Under the ADA, these entities must make recreational programs and services, including swimming pool programs, accessible to people with disabilities. The ADA requirements provide large pools must have two accessible means of entry, with at least one being a pool lift or sloped entry. Small pools are required to have one accessible means of entry, either a pool lift or a sloped entry.

Condominium associations and homeowners’ associations are generally not considered “places of public accommodation” under the ADA. Common areas of a homeowners’ association and common elements of a condominium, such as the clubhouse and pool, are not covered by the ADA where use is restricted exclusively to residents and their guests, and not open to the public. Exceptions may apply where short term rentals are permitted.

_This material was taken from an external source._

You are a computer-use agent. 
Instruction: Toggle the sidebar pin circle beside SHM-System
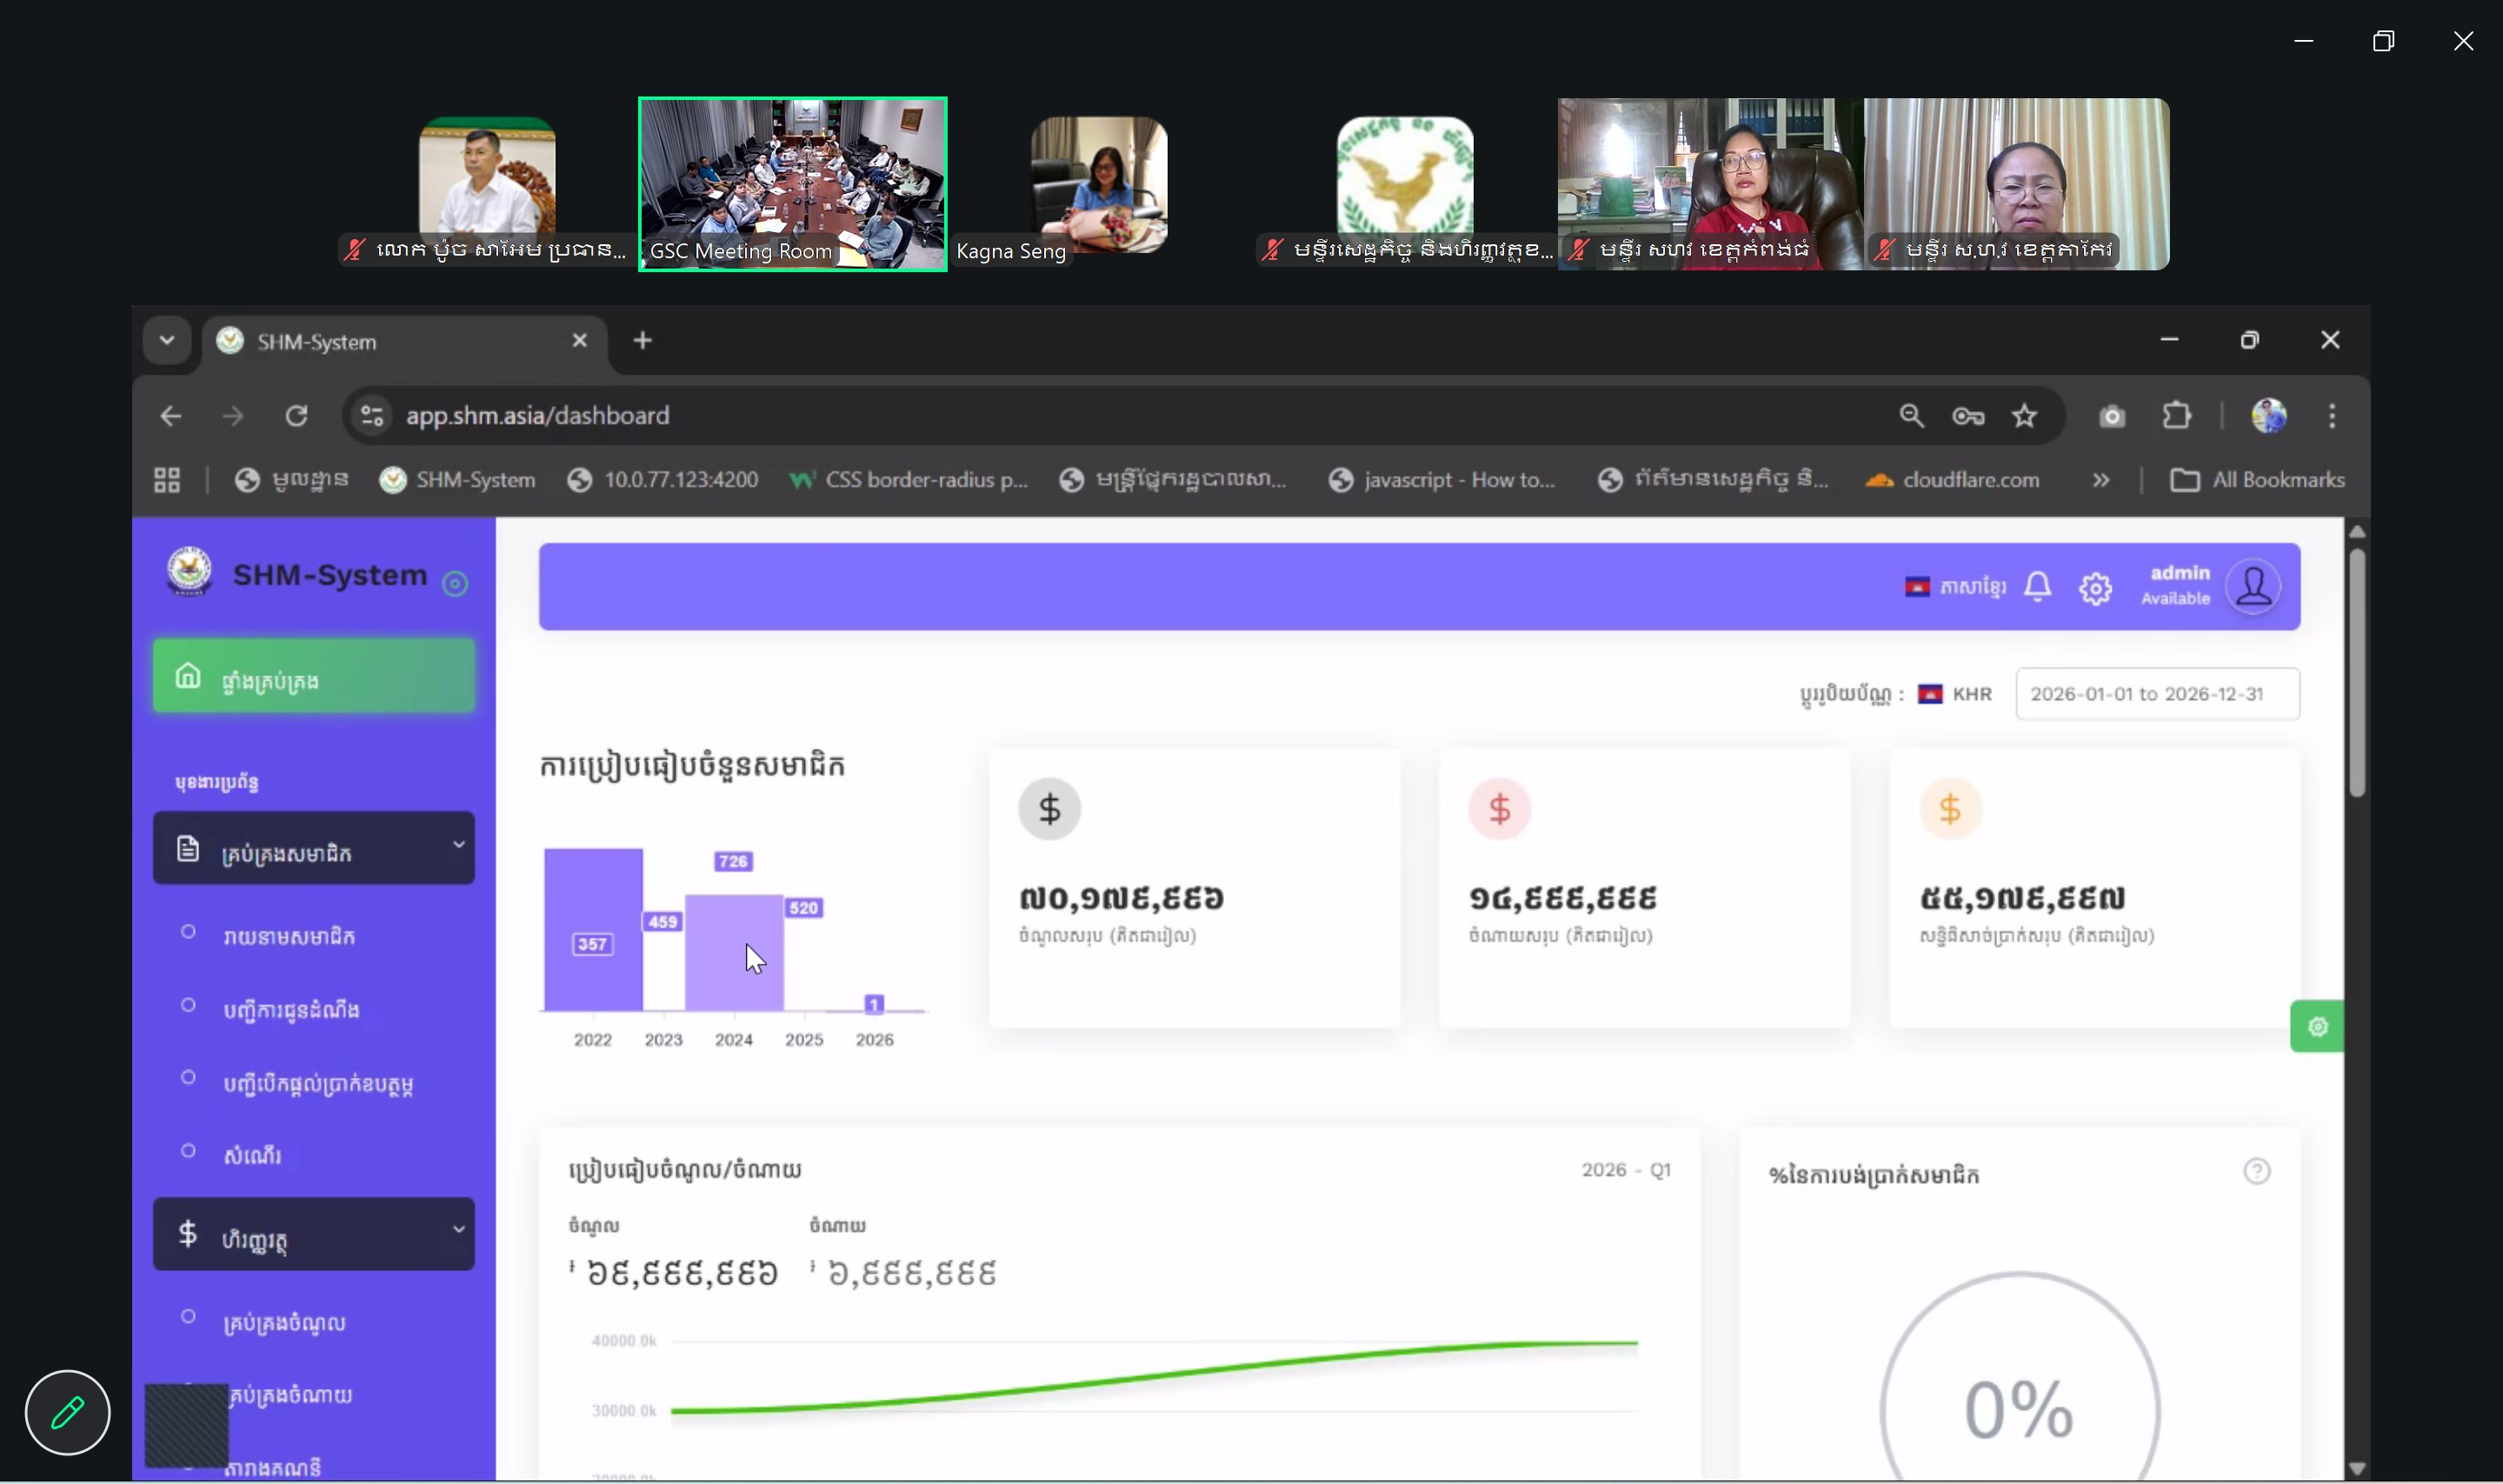(x=455, y=584)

Your HOA is likely not legally required to retrofit to make the swimming pool accessible, provided that it was constructed in accordance with the building codes which existed when the pool was constructed. In some cases, ADA standards are built into building codes and may also be necessary to follow in connection with major renovations.

The federal Fair Housing Act (“FHA”) permits disabled individuals, at their own expense, to make “reasonable modifications” to the common property of an association when such modifications are necessary to permit that individual to use the property for the purpose intended. For example, it is likely that the FHA would require an association to permit a disabled resident to add, at his or her own expense, a pool lift to a commonly-used swimming pool, provided the nature and manner of the requested modification was reasonable.